Then Renée ceased insisting. She wept scalding tears when she was alone. The next day, with the capriciousness of a sick person, she decided to accompany Céleste to the Gare de l’Ouest in her own brougham. She gave her one of her travelling-rugs, made her a present of money, fussed around her like a mother whose daughter is about to undertake a long and arduous journey. In the brougham she looked at her with humid eyes. Céleste chatted, said how pleased she was to go away. Then, emboldened, she spoke out and gave her mistress some advice.

“I should never have taken up life as you did, madame. I often said to myself, when I found you with M. Maxime: ‘How is it possible to be so foolish for men!’ It always ends badly…. Well, for my part, I always mistrusted them!”

She laughed, she threw herself back in the corner of the brougham.

“How my money would have danced!” she continued. “And at this moment I might have been crying my eyes out. And that is why, whenever I saw a man, I took up a broomstick…. I never dared tell you all this. Besides, it wasn’t my business. You were free to do as you pleased, and I had only to earn my money honestly.”

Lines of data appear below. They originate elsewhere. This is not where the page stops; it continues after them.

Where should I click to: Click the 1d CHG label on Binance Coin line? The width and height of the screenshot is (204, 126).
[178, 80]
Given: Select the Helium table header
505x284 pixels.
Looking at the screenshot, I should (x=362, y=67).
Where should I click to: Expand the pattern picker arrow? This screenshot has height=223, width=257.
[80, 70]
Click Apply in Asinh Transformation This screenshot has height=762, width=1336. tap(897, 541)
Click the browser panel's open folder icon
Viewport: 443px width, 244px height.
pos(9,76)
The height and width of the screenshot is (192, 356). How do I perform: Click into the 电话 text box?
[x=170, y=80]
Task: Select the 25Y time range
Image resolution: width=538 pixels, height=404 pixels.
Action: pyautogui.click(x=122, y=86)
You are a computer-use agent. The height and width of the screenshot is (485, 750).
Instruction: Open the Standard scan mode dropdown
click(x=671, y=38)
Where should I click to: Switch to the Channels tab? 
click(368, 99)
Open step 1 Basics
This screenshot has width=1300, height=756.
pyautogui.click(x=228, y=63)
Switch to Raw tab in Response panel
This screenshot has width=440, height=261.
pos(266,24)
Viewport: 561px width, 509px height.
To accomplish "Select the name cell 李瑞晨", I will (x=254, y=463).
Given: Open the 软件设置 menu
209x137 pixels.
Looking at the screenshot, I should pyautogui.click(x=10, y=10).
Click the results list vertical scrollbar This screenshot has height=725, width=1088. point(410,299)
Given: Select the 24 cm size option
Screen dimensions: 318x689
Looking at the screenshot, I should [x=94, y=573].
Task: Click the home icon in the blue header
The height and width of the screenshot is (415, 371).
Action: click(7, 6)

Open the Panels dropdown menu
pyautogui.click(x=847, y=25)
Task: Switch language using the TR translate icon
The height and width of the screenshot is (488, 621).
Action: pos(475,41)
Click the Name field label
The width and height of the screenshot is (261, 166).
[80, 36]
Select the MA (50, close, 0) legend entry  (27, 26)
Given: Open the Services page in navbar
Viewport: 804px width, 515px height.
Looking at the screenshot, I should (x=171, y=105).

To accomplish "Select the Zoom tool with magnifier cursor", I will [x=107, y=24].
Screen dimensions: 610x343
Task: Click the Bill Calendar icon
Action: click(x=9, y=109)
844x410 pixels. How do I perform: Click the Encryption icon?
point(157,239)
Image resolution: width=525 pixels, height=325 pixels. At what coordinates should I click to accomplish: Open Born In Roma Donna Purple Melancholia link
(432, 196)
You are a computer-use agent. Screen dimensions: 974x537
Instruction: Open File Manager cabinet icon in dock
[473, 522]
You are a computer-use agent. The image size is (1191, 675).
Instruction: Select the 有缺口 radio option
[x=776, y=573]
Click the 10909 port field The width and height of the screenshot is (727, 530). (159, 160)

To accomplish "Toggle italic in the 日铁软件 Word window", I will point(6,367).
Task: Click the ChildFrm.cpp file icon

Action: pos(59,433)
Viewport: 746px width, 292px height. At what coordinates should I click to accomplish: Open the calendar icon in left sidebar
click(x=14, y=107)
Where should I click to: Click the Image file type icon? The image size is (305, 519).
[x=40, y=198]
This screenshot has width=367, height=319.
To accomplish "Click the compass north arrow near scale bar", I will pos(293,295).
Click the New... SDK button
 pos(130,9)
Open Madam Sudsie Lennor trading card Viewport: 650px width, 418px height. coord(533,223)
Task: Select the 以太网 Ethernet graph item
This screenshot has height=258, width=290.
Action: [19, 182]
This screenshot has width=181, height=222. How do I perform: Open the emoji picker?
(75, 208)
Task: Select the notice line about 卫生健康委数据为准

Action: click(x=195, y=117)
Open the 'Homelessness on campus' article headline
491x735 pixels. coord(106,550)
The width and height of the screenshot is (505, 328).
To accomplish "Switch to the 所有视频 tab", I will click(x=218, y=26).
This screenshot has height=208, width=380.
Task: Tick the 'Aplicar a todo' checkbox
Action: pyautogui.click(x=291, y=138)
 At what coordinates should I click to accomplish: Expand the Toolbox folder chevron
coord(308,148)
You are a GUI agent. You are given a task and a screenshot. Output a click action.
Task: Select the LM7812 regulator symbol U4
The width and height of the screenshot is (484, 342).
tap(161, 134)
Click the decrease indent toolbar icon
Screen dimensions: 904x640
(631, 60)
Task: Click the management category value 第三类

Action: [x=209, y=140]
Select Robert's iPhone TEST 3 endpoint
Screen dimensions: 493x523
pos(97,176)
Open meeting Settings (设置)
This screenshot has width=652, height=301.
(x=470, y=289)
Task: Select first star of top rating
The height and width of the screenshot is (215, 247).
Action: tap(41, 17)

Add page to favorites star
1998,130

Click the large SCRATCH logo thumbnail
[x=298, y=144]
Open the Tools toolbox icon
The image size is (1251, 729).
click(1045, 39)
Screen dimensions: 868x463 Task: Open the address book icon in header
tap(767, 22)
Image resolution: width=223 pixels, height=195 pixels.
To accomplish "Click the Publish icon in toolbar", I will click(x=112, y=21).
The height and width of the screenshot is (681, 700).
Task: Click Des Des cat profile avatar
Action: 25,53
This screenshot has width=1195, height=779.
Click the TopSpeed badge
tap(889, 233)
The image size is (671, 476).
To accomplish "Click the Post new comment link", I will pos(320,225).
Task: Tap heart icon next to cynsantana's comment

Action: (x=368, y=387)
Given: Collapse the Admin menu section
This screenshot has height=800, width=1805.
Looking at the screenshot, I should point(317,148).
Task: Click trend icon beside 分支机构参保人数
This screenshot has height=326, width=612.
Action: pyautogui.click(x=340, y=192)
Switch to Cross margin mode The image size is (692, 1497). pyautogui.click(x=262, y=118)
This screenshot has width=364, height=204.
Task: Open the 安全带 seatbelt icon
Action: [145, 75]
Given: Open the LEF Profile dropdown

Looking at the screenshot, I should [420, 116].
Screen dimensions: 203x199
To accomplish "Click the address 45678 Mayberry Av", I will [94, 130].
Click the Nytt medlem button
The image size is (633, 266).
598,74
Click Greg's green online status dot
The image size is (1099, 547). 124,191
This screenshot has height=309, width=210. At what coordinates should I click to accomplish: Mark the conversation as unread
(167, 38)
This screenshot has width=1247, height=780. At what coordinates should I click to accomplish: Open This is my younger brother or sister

At the railway-station Renée said she would pay her fare, and took a first-class ticket for her. As they had arrived before their time, she detained her, pressed her hands, reiterated:

“And mind you take great care of yourself, look after yourself well, my dear Céleste.”

The latter let herself be petted. She stood looking happy, with a fresh, smiling face under her mistress’s eyes, which were swimming in tears. Renée again spoke of the past. And suddenly the other exclaimed:

“I was forgetting: I never told you the story of Baptiste, monsieur’s valet…. I suppose they did not care to tell you….”

Renée owned that as a matter of fact she did not know.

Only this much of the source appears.